■ **Written exercise**
Please print the passage about Airy's career word for word, starting at "Airy entered Trinity" and ending at "crossed once again[1].".

Airy entered Trinity College Cambridge in 1819, graduating Senior Wrangler and Smith Prize man in 1823. He was elected a fellow of Trinity in 1824 and Lucasian Professor of mathematics beating Babbage for the position in 1826. In 1828 he was elected Plumian Professor of astronomy and director of the new Cambridge Observatory. Babbage succeeded him as Lucasian Professor. Airy proved very competent and very efficient as the director of the observatory, which led to him being appointed Astronomer Royal at the Greenwich Observatory in 1835 and thus the leading state scientist and effectively the government scientific advisor. It was in this capacity that the paths of the two Cambridge mathematicians crossed once again[1].

■ **Provided information**
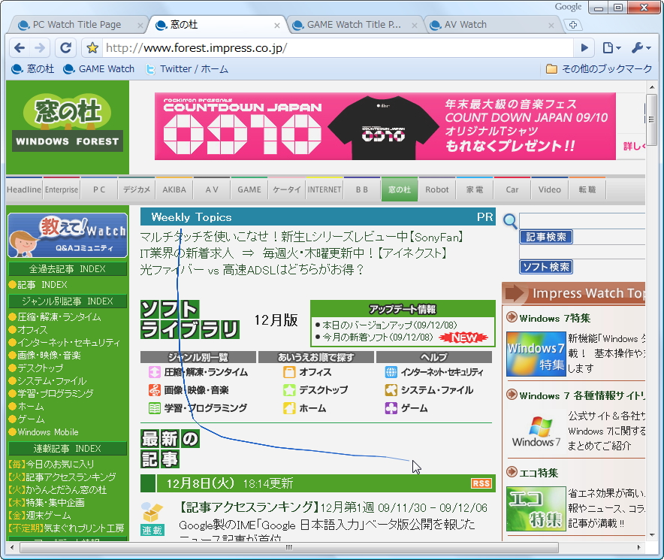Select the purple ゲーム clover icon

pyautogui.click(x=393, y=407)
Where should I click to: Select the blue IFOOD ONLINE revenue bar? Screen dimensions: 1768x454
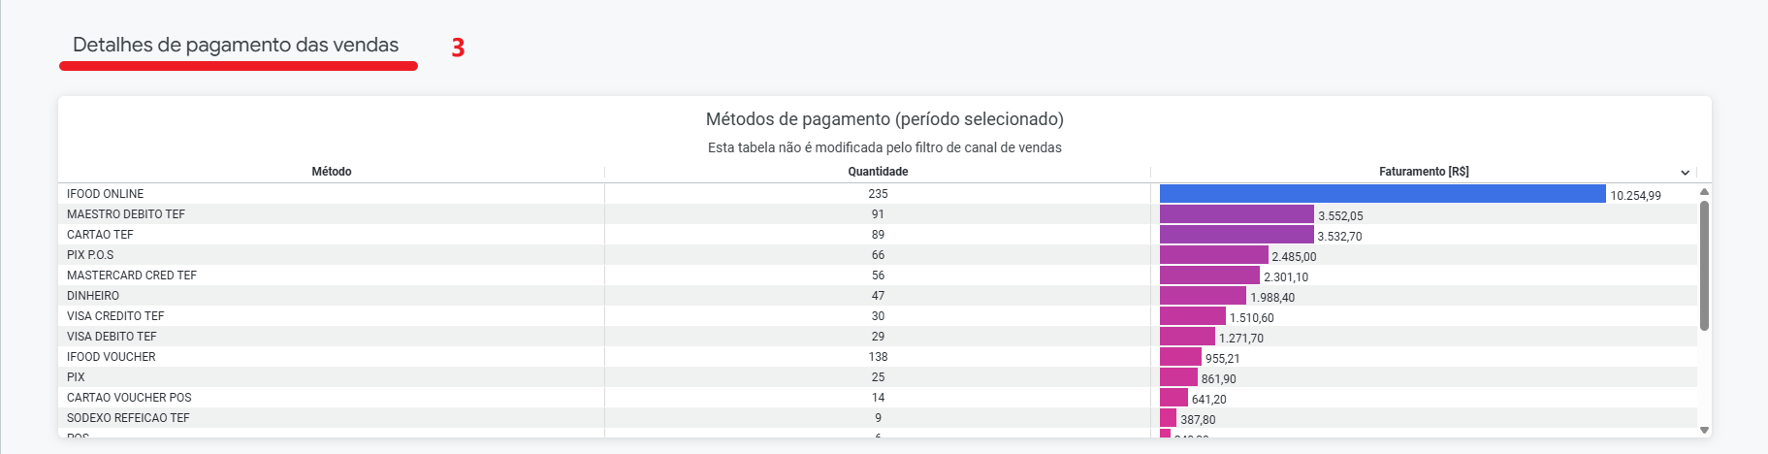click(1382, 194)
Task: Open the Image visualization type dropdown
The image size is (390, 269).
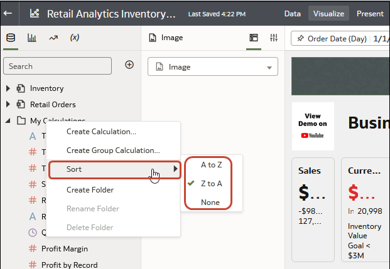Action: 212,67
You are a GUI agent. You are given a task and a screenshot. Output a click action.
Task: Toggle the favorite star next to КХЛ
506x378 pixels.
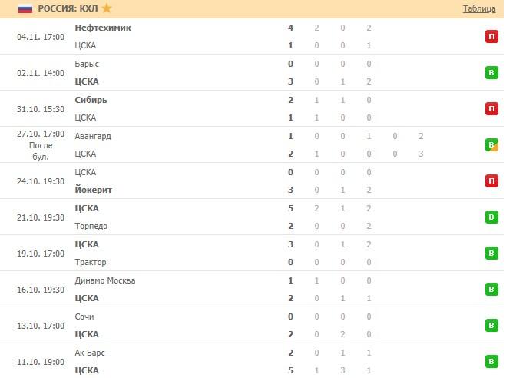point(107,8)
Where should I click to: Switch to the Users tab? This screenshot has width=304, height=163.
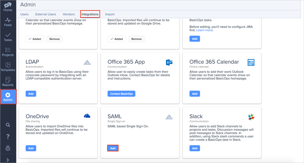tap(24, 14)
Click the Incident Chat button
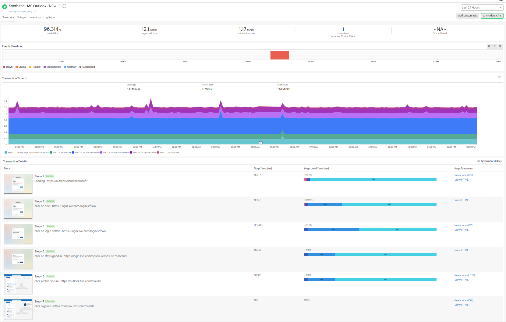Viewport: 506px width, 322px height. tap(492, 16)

...

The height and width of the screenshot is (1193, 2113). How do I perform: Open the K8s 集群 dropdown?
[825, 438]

■ **Reply**
Airy entered Trinity College Cambridge in 1819, graduating Senior Wrangler and Smith Prize man in 1823. He was elected a fellow of Trinity in 1824 and Lucasian Professor of mathematics beating Babbage for the position in 1826. In 1828 he was elected Plumian Professor of astronomy and director of the new Cambridge Observatory. Babbage succeeded him as Lucasian Professor. Airy proved very competent and very efficient as the director of the observatory, which led to him being appointed Astronomer Royal at the Greenwich Observatory in 1835 and thus the leading state scientist and effectively the government scientific advisor. It was in this capacity that the paths of the two Cambridge mathematicians crossed once again[1].